[Opening Records for this task section]

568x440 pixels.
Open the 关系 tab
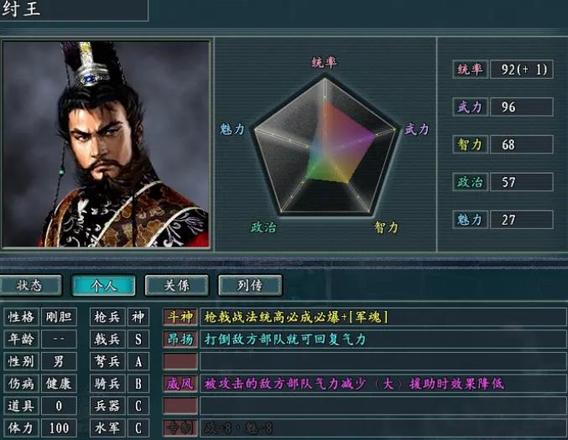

[Closing Records for this task section]
[Opening Records for this task section]

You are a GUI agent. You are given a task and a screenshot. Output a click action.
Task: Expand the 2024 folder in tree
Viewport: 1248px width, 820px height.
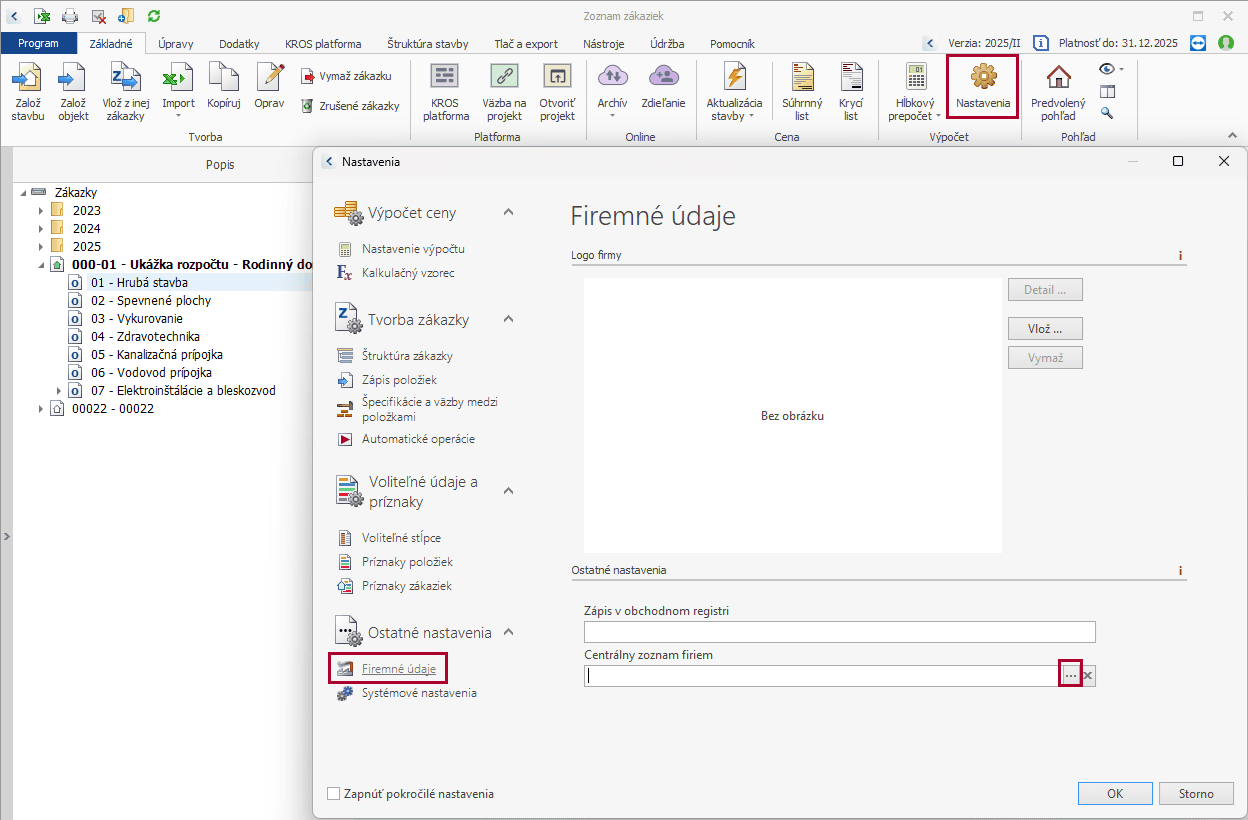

[Closing Records for this task section]

#### [Goal of the exercise]
Please return the lines above that run from the line containing "You are a GUI" to the line containing "Viewport: 1248px width, 820px height.", inclusive, exactly and with no other lines.

#### [Task solution]
You are a GUI agent. You are given a task and a screenshot. Output a click action.
Task: Expand the 2024 folder in tree
Viewport: 1248px width, 820px height.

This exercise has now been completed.